Friday, January 13, 2006

Merit Pay for Teachers - Asking for Trouble

A very busy week is over for the moment, so here is an article that caught my eye today. The Houston school district (7th largest in the country) will be giving teachers up to $3000 in merit pay that is linked solely to improvements in state and national test scores by their students. Sounds good, no? Think about this, though:

In my current position as a teacher, I would be thrilled and planning a vacation for when my teaching bonus arrived. In my case, 100% of my students exceed state and national science scores! Yes, give me my money! But, here is the thing. I teach advanced placement, calculus-based physics, meaning I get the cream of the crop in students. My students go off to the top colleges in the country, so life is good.

In my former position in a large city school, I'd have been lucky if 10% of my students ever exceeded state and national test scores. I would be bummed out, and would have to cancel that vacation because I would be hard-pressed to raise the test scores significantly for my former students. At that school, 75% of students had English as a second language, a good majority were from immigrant families and were coming in with reading and math skills that were years behind their age and grade level, and 95% came from low-income families. What would have been overlooked is the fact that most of those students increased their math skills by several grade levels and improved their problem-solving skills, and some percentage greatly improved their reading comprehension and reading speed from the time I spent with them before and after school (in many cases those skills were doubled from when they began). What would have been overlooked is the fact that after my first three semesters at that school physics enrollment went from 5 sections to 14 sections as word spread students really could enjoy and learn physics, which is always thought of as 'one of those hard classes' that won't be much fun. But because some standardized test scores that largely test how fast you can work rather than how well you know the material are the only thing that mattered, I would not have been considered to be a teacher that was worth a bonus check. And so much for being a runner-up for Illinois Teacher of the Year, that would not have mattered, either.
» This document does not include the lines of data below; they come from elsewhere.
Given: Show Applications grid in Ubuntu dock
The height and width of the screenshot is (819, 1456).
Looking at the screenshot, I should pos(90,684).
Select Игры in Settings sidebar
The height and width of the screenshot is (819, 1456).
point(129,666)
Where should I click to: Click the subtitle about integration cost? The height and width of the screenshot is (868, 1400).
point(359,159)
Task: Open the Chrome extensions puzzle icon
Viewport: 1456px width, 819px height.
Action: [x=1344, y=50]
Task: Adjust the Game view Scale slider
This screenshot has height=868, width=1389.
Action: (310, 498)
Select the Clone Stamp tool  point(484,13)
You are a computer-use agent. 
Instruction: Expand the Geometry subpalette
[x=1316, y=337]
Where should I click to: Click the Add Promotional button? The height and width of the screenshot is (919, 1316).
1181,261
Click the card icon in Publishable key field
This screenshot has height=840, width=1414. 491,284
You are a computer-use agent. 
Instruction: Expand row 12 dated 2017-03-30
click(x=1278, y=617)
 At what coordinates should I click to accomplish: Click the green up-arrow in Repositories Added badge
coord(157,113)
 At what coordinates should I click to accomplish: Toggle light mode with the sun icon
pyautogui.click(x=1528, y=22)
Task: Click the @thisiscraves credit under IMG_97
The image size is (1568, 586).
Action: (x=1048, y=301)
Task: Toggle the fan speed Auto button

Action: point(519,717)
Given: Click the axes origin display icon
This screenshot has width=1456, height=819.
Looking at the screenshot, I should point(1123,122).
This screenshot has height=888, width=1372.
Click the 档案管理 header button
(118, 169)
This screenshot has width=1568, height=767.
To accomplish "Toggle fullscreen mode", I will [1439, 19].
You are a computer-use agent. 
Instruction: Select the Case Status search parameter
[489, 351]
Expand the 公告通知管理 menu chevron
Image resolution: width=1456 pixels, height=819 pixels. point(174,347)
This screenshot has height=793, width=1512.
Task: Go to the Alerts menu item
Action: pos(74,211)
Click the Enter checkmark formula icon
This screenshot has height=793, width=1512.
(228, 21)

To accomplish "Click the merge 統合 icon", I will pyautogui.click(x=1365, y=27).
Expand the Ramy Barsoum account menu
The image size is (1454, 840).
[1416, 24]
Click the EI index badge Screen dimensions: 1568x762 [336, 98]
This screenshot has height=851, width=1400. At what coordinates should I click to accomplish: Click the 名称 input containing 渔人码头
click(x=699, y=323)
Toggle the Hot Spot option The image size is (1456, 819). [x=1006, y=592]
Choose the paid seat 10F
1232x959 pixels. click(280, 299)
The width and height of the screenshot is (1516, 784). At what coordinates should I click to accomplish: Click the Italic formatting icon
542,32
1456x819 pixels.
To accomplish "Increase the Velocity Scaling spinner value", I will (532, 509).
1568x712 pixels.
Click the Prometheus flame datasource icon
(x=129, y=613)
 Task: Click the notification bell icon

The point is, this is a foolish way of doling out merit pay. Having our public education system judged and assessed solely by test scores is a foolish path to take, which is essentially where we are at with No Child Left Behind. It overlooks what good work hundreds of thousands of good teachers are doing with their students, and all the extra time they spend with them that goes unrecognized. Houston teachers are being pushed and encouraged to teach solely to the test, where 'drill and kill' methodologies rule and the fun of and love for learning begins to be strangled. I'll be posting soon about gearing education towards 'mastering the standardized test' and why that is not the ideal systemic goal.